Per l’Italia ci sono inoltre due problemi aggiuntivi che fanno salire lo stress: abbiamo una rete idrica estremamente inefficiente che disperde il 42% dell’acqua prelevata, e deteniamo il record europeo di consumo pro capite. «L’Ispra, l’Istituto superiore per la protezione e la ricerca ambientale, prevede un’estremizzazione degli indici italiani di stress idrico – spiega Barbabella – tenendo conto che già oggi al Sud siamo attorno all’80% per cento e c’è il rischio di arrivare al 100, cioè in una situazione in cui non hai più l’acqua che ti serve. Il cambiamento climatico infatti accentua fortemente anche le differenze di stress, non solo tra Paesi, ma anche tra regioni: quelle più a secco saranno sempre più aride e quelle che hanno più pioggia si troveranno con ancora più precipitazioni».
Uno studio molto dettagliato dello stress idrico globale è appena stato realizzato dal World resources institute con l’aggiornamento del suo «Wri’s aqueduct water risk atlas», il quale colloca l’Italia tra i Paesi ad «Alto stress idrico», cioè con percentuali che sono comprese tra il 40 e l’80%.
Per converso la ricerca segnala l’alto il rischio alluvioni per il nostro Paese.
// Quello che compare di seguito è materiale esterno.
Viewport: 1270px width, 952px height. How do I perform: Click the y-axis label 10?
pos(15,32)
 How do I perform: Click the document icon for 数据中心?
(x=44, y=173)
Secondo la mappa navigabile dell’Aqueduct Floods del Wri il rischio di inondazioni dovute allo straripamento dei fiumi causerà, al 2030, danni urbani per un valore di 1,5 miliardi di dollari all’anno (2 miliardi invece per le inondazioni costiere dai mari), valore che sale a 2,8 miliardi di dollari al 2050 (3,6 per quelle costiere). Simulando le inondazioni al 2030, le aree più esposte sono la Pianura Padana, le zone costiere del Delta del Po e quelle della laguna di Venezia.
Allargando lo sguardo al resto del mondo, risultano essere 25 i Paesi con stress idrico «Estremamente elevato» (superiore all’80%): un quarto cioè della popolazione globale. I Paesi più colpiti sono distribuiti soprattutto tra Medio Oriente e Nord Africa, dove l’83% della popolazione è esposta a stress idrico estremamente elevato. E la situazione è in peggioramento. Entro il 2050, secondo il Wri, si prevede che un ulteriore miliardo di persone vivrà in condizioni di stress idrico estremamente elevato. La domanda globale di acqua aumenterà in percentuale dal 20 al 25%, mentre il numero di bacini idrografici che affronteranno periodi di elevata variabilità dal punto di vista della disponibilità idrica aumenterà del 19%.
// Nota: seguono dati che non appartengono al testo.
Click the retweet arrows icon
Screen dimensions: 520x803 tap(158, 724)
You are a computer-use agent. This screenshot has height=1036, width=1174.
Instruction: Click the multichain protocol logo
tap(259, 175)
Dal punto di vista economico i dati Aqueduct prevedono che, sempre entro il 2050, il 31% del Pil globale, circa 70mila miliardi di dollari, sarà esposto a un elevato stress idrico. Una prospettiva che deve far capire agli Stati del mondo che risolvere le sfide idriche globali risulterebbe più economico di quanto si possa pensare, costando infatti solo l’1% del Pil, ovvero 29 centesimi a persona al giorno di qui al 2030.
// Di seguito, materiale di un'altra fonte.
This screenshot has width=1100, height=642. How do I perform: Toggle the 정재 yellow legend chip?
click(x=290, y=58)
Un grosso problema italiano è, come già segnalato, il consumo civile di acqua che, precisamente, supera del 75% quello di Francia e Germania e arriva a più del doppio di quello spagnolo. «È vero che in quel consumo ci sono i comportamenti scorretti delle persone – commenta Barbabella – ma la colpa non è solo del consumatore finale. Mancano infatti normative mirate, come invece esistono in altri Paesi europei. Ad esempio quelle per il recupero delle “acque grigie”, che impongono, nelle case nuove e in ristrutturazione, il divieto di usare l’acqua potabile nello sciacquone del bagno, obbligando a dotarsi di sistemi di filtraggio che reimmettano nello sciacquone stesso l’acqua già usata nei lavandini».